**TEXT UNDER STUDY**
[3-2-1] The Team Is the Unit of Learning


Hey Reader,

Welcome to the 18th edition of the 3-2-1 (check out previous issues here).

I write about transforming ICs into Impact Contributors.

(By the way, did you see Elena Verna's viral piece on High-Impact ICs? So cool to see what we've been talking about here for years validated by strong external signals.)

A personal one this week. I've supported Arsenal for 30 years, and 22 of them were trauma. We won the league in 2004 with a team that didn't lose a single game, then did not win it again for two decades.

Four or five years ago I started to notice small signs that something was turning, and I've followed the rebuild obsessively ever since. I even started a note on my phone tracking everything Mikel Arteta was getting right. This season it finally paid off. He took Arsenal from perennial underachievers to Premier League champions.

Everyone is talking about the trophy. I want to talk about the method. He did not buy a better team. He built one that learns.

**EXCERPTED RECORDS**
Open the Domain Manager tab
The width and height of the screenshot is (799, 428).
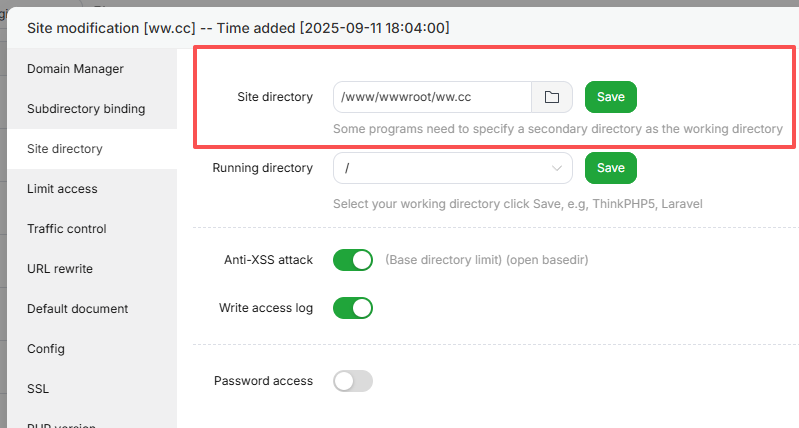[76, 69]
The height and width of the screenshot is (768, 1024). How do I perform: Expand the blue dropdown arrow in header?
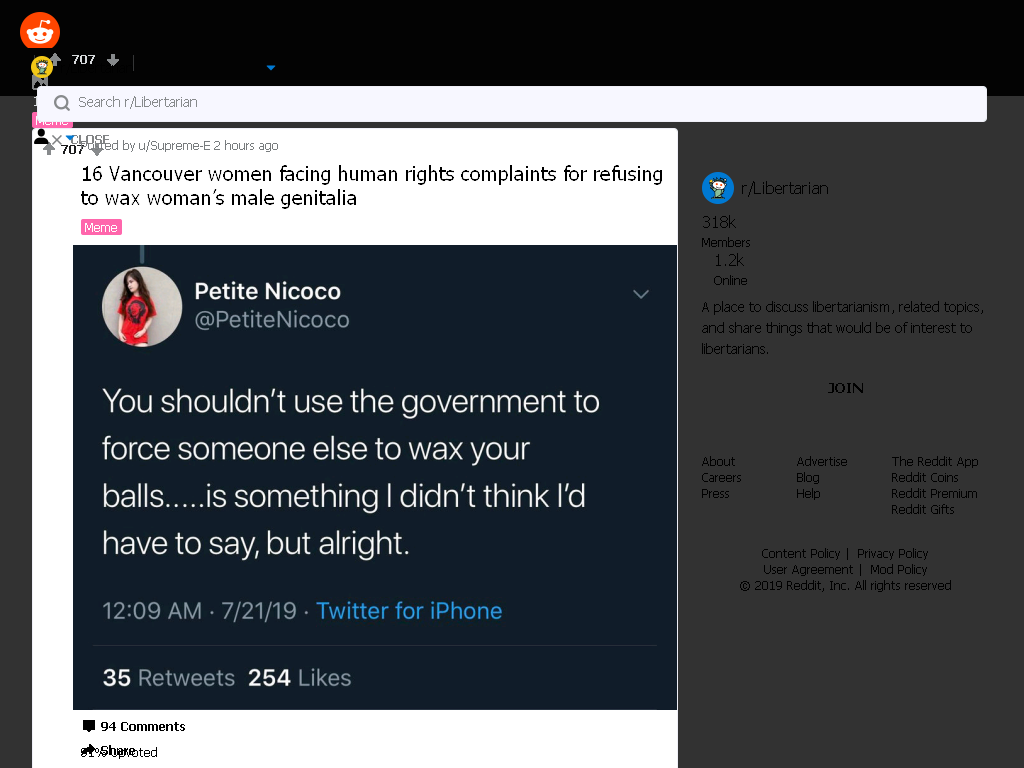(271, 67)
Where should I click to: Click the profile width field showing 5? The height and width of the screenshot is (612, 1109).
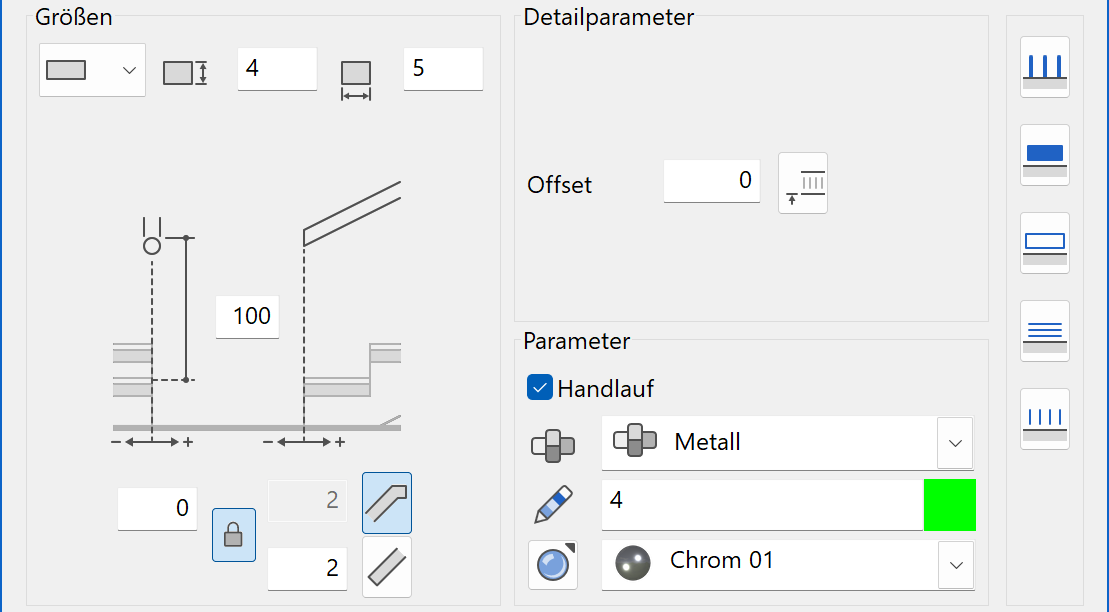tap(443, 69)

--

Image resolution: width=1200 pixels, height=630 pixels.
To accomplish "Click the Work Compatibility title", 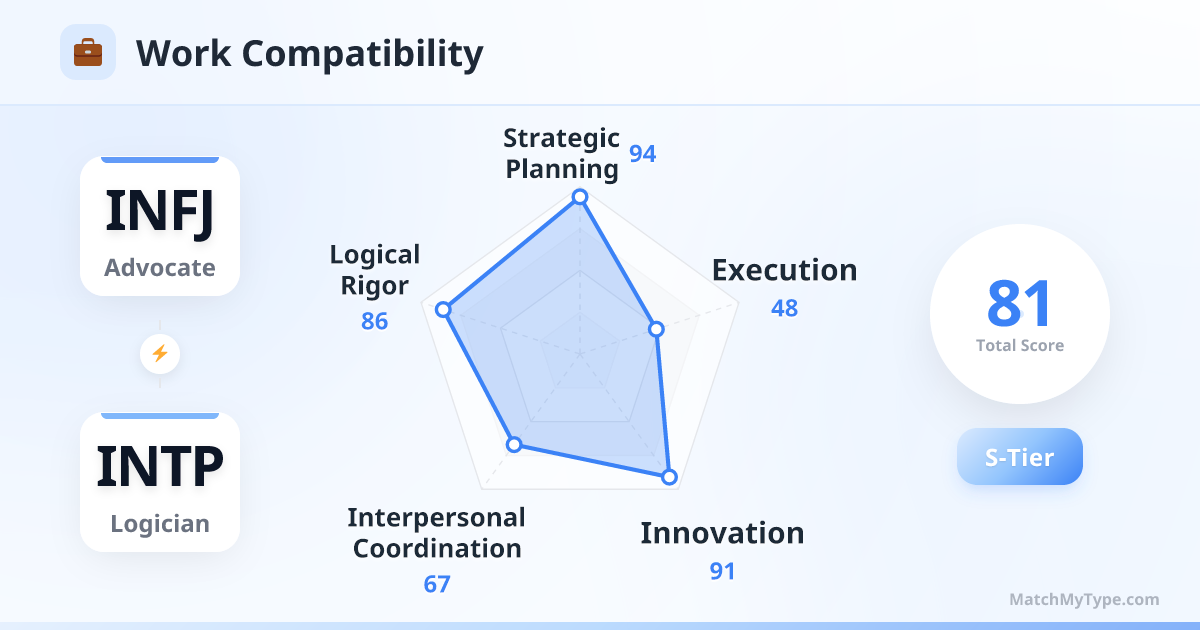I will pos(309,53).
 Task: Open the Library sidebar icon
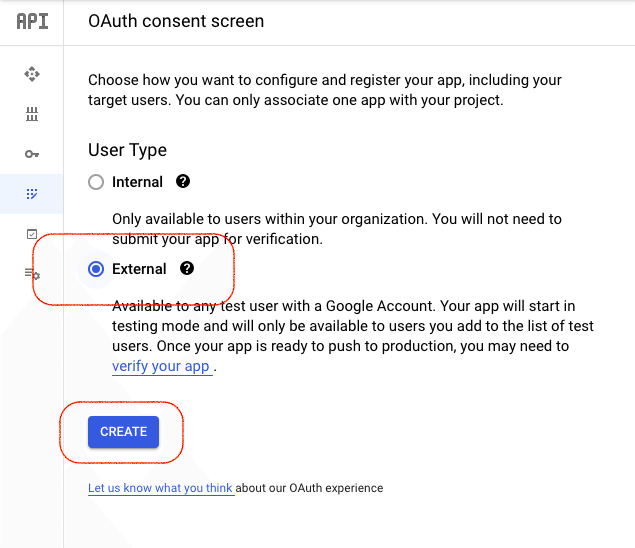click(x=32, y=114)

**TASK INSTRUCTIONS**
• A. Answer these questions from the 3-2-1 newsletter, one answer per line:
(i) Which edition of the 3-2-1 is this?
(ii) In what year did Arsenal win the league without losing a single game?
(iii) For how many years has the writer supported Arsenal?
• B. Duplicate the passage of the 3-2-1 newsletter starting with "A personal one" and going on through "Premier League champions.".
• C. Go on with the 3-2-1 newsletter about Arsenal from where it stops.

**ANSWERS TO EACH TASK**
• A.
(i) The 18th edition.
(ii) 2004.
(iii) 30 years.

• B.
A personal one this week. I've supported Arsenal for 30 years, and 22 of them were trauma. We won the league in 2004 with a team that didn't lose a single game, then did not win it again for two decades.

Four or five years ago I started to notice small signs that something was turning, and I've followed the rebuild obsessively ever since. I even started a note on my phone tracking everything Mikel Arteta was getting right. This season it finally paid off. He took Arsenal from perennial underachievers to Premier League champions.

• C.
Let's get into it.


3 Things for Work (in L&D)

1. The Learning Culture Lotus, Seven Years Later (My LinkedIn)

A framework I built in 2019 resurfaced this month when an account with 331,000 followers reposted it without credit. The theft did not bother me, because what stuck was realizing the argument had aged into something bigger. The Lotus maps curiosity, continuous learning, and human connection into one loop. In 2019 it explained why top-down training fails. In 2026 it explains why most companies get isolated AI productivity gains instead of real team capability. If you missed it, start here. It sets up everything below.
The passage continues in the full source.